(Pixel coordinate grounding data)
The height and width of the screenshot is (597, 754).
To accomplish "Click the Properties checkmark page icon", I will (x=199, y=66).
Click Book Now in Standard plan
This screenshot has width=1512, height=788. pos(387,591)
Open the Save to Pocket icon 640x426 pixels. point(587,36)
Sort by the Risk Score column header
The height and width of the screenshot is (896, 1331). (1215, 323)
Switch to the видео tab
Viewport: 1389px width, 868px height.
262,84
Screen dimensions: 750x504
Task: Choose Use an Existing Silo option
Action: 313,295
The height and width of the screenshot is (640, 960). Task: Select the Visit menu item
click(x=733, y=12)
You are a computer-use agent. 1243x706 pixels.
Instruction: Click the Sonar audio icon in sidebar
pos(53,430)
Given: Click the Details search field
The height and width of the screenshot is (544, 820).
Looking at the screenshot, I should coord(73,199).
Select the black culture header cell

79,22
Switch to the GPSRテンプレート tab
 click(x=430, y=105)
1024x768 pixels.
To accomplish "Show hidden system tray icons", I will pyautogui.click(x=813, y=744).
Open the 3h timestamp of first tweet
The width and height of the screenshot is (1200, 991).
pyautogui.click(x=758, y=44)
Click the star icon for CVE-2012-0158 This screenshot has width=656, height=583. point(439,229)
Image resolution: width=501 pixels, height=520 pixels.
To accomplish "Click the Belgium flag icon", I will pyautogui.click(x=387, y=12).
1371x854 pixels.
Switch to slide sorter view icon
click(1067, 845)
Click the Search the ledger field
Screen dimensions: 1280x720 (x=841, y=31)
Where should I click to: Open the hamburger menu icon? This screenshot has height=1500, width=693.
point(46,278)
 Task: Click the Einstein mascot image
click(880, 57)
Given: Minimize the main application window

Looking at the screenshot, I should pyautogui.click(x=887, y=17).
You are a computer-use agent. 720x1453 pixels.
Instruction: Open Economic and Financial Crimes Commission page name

**About this exercise**
The reply must be a number and nothing more: the count of lines above that contain the word "pixels".

**Solution for this problem**
6